プロローグ
ギリシアの神様、なんでこんなに子供に厳しいのか……絶対性格歪んじゃう。
2025/06/28 読みやすくなるように、あと後続の物語と繋がるように編集し始めました。
「きゃああああああああっ!!!」
女の悲鳴が響き渡り、者ども一同驚き動きを止めること数秒。壮絶な姉の悲鳴と聞き取った者たちがどたどたと声のした方へと駆け出した。
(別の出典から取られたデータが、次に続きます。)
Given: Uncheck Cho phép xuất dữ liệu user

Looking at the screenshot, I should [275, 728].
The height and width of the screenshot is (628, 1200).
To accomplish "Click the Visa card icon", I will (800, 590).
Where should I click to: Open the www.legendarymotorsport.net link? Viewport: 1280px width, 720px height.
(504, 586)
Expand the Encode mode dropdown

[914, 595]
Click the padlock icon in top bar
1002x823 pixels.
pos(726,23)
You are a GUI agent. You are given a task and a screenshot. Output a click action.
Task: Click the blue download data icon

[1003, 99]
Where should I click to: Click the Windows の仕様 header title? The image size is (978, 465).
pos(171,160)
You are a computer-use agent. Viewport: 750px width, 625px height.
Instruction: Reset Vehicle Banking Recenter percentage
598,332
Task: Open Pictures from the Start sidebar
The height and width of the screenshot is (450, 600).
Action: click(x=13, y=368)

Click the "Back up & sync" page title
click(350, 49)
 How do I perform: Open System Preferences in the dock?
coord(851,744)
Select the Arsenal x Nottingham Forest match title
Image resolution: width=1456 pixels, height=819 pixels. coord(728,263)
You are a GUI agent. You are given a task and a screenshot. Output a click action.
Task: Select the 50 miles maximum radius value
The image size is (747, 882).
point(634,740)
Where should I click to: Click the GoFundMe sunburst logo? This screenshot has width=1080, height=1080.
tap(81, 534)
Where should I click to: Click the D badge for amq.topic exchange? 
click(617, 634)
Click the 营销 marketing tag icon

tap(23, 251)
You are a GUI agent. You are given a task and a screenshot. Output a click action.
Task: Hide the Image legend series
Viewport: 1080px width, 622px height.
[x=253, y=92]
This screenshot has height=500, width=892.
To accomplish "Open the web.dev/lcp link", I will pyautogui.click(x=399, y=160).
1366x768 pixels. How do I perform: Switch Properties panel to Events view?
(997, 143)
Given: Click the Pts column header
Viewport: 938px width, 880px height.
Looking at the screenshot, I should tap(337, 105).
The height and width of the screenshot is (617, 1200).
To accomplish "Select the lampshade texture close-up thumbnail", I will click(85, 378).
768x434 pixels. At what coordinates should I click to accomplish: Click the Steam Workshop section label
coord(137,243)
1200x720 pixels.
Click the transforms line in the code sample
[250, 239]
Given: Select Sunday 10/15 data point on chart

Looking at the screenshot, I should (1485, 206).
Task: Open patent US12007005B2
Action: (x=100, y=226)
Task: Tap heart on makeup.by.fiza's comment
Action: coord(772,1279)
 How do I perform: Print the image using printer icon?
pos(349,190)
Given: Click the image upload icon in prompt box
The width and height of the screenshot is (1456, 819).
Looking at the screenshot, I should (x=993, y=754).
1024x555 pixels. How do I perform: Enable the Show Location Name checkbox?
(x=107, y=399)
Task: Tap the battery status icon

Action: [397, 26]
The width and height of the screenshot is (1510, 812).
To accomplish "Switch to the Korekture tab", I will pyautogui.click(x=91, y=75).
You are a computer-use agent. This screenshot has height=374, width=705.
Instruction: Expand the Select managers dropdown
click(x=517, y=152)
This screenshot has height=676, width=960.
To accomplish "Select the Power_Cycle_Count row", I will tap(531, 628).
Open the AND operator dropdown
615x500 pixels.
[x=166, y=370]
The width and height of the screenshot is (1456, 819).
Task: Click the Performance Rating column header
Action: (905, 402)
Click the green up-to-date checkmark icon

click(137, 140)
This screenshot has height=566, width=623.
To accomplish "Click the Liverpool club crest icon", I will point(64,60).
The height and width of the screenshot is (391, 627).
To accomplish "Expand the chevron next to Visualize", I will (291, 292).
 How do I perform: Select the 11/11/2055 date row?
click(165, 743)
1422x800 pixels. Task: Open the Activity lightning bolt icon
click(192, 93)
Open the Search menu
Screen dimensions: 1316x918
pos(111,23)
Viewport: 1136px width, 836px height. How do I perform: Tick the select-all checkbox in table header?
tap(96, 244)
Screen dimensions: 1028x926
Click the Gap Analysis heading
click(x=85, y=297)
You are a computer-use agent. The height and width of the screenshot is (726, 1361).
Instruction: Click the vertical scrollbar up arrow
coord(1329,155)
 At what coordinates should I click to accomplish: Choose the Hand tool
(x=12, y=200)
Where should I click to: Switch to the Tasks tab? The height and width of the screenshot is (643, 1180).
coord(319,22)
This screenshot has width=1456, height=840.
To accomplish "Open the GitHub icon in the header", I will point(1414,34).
他数名、元凶に心当たりのある者たちが続いて走りだし、その場は騒然となった。
「ヘス姉!!」
金髪、ワインレッドの瞳を持つ青年。水色のキトンとウルトラマリンのヒマティオンを身に纏っている。青年からヘス姉と呼ばれた女は柔らかなオレンジ色のキトンと控えめの宝石細工の施されたレモン色の頭飾りを纏っていた。零れる髪は美しい銀髪で、下を向いているため瞳は見えないが、顔を覆った手の指の間からボロボロと水滴が零れ落ち、泣いているのだと判断できる。
青年は目に留まった女の傍にしゃがんでいる赤い髪の青年を睨みつけた。
「アレス……!!」
アレスと呼ばれた青年は横の髪に金色のメッシュが入っており、三つ編みにしている。瞳は鮮やかな瑠璃色で、素晴らしく整った容姿をしている。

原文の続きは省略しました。